With AI coming into its own, or at least looking as if it will do that soon, the ability to say, “What would it have been like if John Coltrane had written 1000 songs?” and actually come up with music that the AI effectively claims is what that would have been like, is here already. But I think the ability to support artists, such as Kenny Garrett (and Matt Robertson), who are keeping alive and expanding upon the work of their predecessors, is important and cannot be replaced by an AI computer file.
The development of music to the point where Matt Robertson makes the music he does, allows me to grasp the sound of a moment. I don’t mean Robertson’s music “won’t last” or doesn’t have staying power. I mean that it’s a kind of grasping of what is now. And grasping what is now, we can grasp what came before.
I also want to point out that cover art is important. I mean, you can have an absolutely minimal cover like the censored version of Jane’s Addiction’s Ritual de lo Habitual, which is just the First Amendment of the US Constitution (though on the cover it is referred to as “Article I,” which it certainly is not—it is Amendment I—Article I being part of the Constitution that describes the structure of what was the brand-new US government).
Or take another minimal, text-only cover, such as that of Keith Jarrett’s Book of Ways, on which he plays three clavichords.
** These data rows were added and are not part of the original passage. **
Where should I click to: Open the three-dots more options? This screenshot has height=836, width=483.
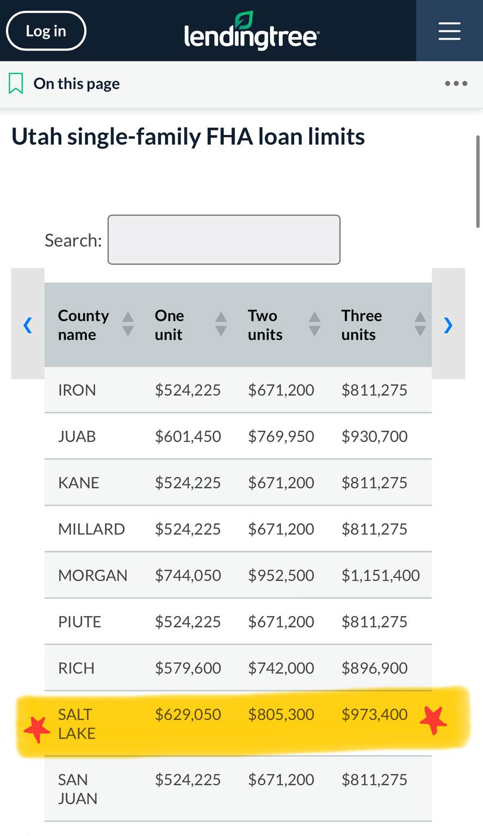[456, 83]
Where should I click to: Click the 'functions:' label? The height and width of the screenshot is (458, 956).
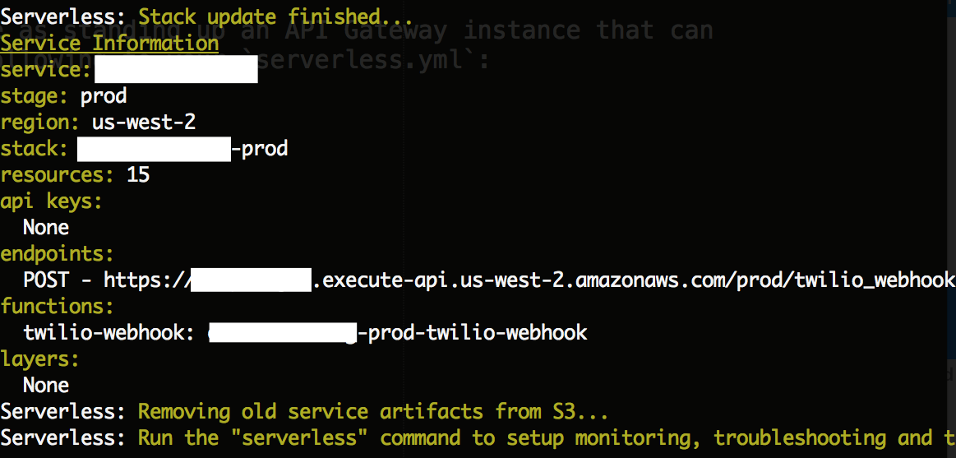point(58,306)
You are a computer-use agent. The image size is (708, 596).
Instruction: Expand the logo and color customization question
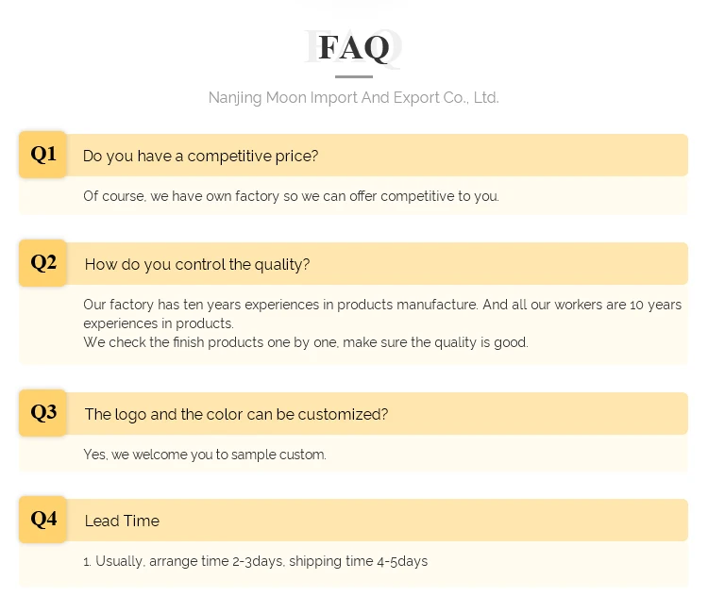point(236,414)
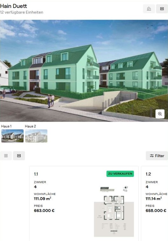This screenshot has height=241, width=168.
Task: Select the list layout icon beside building icon
Action: click(x=162, y=9)
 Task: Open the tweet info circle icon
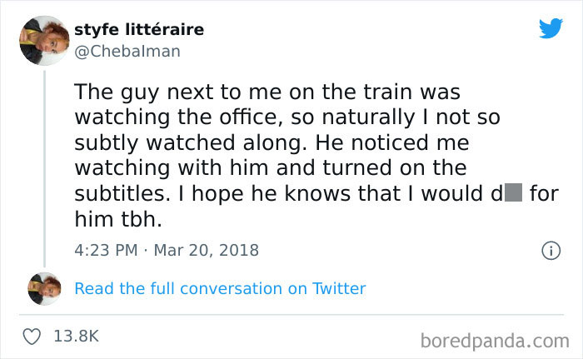[x=550, y=250]

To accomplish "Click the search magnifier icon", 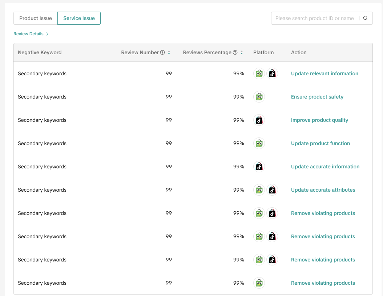I will click(x=366, y=18).
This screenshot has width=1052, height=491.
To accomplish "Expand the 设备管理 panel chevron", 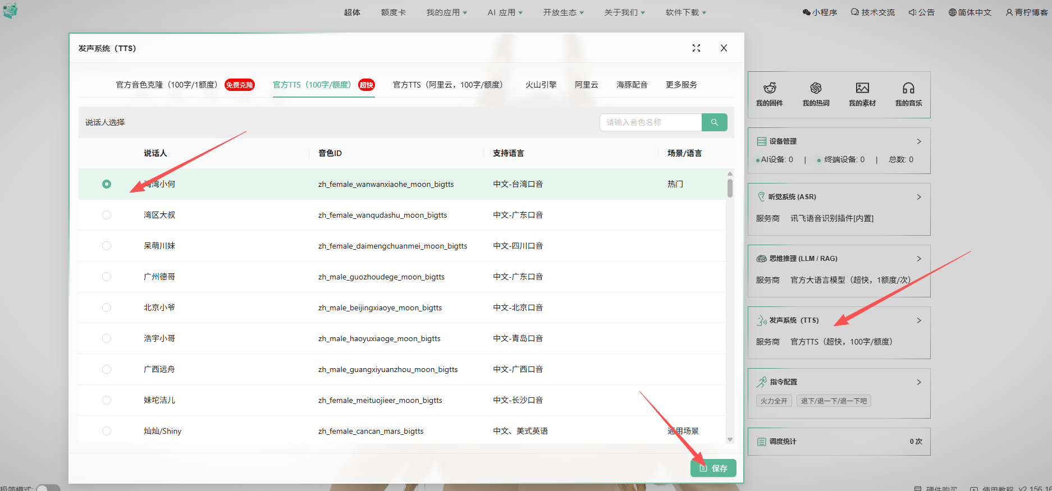I will coord(919,141).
These have an effect and have character. Extemperate has an effective cover that has character. I love the color blue, so maybe I’m being led, but I think it goes perfectly well with the music on the album. I assume the artist, Anastasia Robertson, has some relation to Matt Robertson. She knocked it out of the park with this one. I spent a few years trying to paint, and it was a lot of fun.